It is also surely significant that the letters announcing the the shake-up state that Bellamy’s key objective will be “to deliver elements of the NHS systems portfolio.” NPfIT is described as only a short-term objective for the CfH boss: “In the short term, the main area of focus is the National Programme for IT.” Possible readings might be that CfH or NPfIT – or both – may not have a long-term future.

Learning and forgetting

How such a centralisation of NHS IT fits with the official policy of local ownership, in which responsibility for IT is meant to rest with Strategic Health Authorities, local health communities and individual NHS organisations, is going to be an interesting question.

One industry veteran told EHI last month that CfH looked set to be overhauled just as it had reached a point of maturity and gained an understanding of the complexities of digitising the health service. The prediction has proved accurate. And as with any shake-up, hard won lessons may well now be forgotten and painfully re-learned.

Irreconcilable differences

Meanwhile, although the shift of power to the DH appears to mark the smooth ascendancy of Connelly as chief information officer for health, well-placed sources suggest that behind the scenes her honeymoon proved remarkably short-lived.

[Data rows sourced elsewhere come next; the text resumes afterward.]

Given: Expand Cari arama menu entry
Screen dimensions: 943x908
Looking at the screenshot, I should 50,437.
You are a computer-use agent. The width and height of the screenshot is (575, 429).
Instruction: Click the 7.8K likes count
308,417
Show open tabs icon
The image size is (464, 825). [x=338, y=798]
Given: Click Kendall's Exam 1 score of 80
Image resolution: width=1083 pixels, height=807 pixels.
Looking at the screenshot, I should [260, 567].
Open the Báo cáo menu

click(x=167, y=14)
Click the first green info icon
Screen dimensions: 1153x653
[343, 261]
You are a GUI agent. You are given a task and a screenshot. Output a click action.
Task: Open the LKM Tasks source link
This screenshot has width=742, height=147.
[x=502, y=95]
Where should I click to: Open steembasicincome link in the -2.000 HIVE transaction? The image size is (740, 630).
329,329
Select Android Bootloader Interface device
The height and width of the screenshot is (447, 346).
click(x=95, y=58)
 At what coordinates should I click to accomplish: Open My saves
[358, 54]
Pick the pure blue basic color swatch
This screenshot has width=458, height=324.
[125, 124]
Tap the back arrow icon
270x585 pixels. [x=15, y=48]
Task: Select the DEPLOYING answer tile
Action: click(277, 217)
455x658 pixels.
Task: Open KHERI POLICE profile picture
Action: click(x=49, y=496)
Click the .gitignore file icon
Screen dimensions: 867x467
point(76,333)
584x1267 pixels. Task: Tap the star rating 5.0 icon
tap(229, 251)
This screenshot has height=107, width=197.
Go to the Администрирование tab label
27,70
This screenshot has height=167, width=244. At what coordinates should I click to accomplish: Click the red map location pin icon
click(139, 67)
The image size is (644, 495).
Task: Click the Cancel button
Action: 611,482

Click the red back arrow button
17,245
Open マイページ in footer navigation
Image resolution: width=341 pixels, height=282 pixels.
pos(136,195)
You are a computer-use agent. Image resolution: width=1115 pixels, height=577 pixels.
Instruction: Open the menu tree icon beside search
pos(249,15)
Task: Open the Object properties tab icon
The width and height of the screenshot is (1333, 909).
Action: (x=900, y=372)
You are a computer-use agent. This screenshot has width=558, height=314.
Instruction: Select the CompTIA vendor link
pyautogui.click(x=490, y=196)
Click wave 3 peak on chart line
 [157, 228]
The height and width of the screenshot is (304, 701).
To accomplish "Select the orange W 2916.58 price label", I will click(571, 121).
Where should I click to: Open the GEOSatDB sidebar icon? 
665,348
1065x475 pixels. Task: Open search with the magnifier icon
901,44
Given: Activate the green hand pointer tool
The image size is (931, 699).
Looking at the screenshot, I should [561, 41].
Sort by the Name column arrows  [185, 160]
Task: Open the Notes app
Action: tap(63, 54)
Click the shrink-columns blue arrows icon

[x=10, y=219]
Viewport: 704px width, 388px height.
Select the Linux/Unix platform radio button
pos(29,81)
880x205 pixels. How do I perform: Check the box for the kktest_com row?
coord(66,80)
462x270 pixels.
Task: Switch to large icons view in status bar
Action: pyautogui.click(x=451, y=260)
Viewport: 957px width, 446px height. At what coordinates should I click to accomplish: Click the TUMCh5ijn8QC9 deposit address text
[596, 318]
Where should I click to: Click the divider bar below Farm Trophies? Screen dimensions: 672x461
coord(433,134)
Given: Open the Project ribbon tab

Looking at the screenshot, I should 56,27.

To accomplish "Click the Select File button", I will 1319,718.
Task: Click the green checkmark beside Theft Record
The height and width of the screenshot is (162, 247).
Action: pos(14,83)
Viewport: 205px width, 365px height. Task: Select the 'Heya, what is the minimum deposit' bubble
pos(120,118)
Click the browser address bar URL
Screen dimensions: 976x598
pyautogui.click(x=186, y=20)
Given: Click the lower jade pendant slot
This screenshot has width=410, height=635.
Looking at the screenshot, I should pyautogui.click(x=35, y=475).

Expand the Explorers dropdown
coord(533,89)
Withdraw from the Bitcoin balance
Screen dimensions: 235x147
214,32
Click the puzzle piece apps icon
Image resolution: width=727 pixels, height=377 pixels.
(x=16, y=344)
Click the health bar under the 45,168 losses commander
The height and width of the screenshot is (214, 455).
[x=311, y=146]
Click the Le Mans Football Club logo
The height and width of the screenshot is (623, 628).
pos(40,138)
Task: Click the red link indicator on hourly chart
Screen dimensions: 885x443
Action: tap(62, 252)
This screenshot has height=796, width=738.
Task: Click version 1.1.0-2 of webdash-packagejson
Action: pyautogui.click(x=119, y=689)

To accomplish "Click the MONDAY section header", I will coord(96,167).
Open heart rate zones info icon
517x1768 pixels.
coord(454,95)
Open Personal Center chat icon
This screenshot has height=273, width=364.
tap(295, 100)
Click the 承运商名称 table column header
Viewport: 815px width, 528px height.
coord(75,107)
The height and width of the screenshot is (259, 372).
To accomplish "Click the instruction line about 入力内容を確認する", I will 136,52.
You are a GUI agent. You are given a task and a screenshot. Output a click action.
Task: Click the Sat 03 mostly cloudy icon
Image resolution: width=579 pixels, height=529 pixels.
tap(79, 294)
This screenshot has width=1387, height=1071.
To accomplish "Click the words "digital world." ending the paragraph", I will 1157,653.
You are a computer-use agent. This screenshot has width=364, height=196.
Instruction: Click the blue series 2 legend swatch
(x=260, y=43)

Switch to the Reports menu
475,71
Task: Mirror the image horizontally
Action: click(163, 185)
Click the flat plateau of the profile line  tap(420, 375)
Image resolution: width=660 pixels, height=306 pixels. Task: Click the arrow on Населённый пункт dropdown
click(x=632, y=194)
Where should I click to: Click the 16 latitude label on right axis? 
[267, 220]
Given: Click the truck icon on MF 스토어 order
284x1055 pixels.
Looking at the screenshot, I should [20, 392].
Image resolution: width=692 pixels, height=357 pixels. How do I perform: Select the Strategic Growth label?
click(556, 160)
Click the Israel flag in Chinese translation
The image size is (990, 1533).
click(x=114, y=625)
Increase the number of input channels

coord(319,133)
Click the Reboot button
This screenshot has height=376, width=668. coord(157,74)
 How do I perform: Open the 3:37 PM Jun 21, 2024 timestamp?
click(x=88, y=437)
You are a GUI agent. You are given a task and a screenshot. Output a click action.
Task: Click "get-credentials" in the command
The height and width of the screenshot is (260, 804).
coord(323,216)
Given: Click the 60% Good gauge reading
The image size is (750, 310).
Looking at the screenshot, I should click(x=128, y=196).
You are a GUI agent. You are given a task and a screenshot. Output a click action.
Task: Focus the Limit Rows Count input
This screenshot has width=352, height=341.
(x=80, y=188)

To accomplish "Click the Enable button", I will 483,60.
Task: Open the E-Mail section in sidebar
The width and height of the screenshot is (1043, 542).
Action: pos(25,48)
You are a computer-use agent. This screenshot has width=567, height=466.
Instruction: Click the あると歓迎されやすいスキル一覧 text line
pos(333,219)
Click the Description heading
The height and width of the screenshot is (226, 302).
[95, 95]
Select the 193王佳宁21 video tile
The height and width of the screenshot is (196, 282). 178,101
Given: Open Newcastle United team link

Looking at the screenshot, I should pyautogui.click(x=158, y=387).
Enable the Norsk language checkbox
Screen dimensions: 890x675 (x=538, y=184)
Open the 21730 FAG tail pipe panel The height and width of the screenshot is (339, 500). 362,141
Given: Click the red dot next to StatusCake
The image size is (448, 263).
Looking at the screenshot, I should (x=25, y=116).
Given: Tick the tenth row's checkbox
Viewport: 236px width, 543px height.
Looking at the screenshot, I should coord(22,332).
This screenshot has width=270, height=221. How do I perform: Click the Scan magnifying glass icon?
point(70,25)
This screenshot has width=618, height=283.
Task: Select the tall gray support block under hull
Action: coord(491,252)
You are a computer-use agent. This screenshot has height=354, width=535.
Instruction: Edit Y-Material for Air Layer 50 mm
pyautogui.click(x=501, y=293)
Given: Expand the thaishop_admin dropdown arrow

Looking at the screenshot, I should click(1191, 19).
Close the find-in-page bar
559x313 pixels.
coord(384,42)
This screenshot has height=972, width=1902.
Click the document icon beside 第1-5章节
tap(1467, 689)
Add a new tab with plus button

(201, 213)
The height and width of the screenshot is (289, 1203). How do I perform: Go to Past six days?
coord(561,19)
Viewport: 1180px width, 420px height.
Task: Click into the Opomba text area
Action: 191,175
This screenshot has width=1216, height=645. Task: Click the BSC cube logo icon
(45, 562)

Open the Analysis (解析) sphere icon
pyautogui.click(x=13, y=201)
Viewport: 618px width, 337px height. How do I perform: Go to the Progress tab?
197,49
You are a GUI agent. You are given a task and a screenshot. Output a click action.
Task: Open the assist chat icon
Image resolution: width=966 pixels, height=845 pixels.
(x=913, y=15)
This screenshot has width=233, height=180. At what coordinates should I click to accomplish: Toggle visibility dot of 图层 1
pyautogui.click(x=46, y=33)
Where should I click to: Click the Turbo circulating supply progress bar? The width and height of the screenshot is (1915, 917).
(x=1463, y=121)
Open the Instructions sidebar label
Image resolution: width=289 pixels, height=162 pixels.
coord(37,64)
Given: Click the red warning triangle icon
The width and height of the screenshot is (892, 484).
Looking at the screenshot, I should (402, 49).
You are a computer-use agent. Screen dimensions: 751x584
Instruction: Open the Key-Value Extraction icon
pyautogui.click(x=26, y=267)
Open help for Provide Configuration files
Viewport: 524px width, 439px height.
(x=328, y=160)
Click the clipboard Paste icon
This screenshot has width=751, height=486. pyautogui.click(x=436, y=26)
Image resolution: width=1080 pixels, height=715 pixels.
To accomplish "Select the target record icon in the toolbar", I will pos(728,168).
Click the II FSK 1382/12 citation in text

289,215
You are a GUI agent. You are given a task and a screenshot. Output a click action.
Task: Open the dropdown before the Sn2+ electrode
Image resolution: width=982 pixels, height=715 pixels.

Expected to deliver swift results and break the log-jam on the stalled LSP contracts, Connelly did not deliver the clarification she promised by the end of last year and appears to have run into significant difficulties.

Unconfirmed industry sources have told EHI that Connelly presented her initial report to the NHS board in December, but that it was rejected as not reflecting the views of stakeholders. A subsequent report to NHS chief executive David Nicholson was due to have been provided in January. The outcome of this is unknown.

In many ways, Connelly appears to face a thankless task. Indeed, she may even be charged with attempting to reconcile the potentially irreconcilable. Can the LSP contracts be renegotiated, or even broken, without the DH incurring massive penalties?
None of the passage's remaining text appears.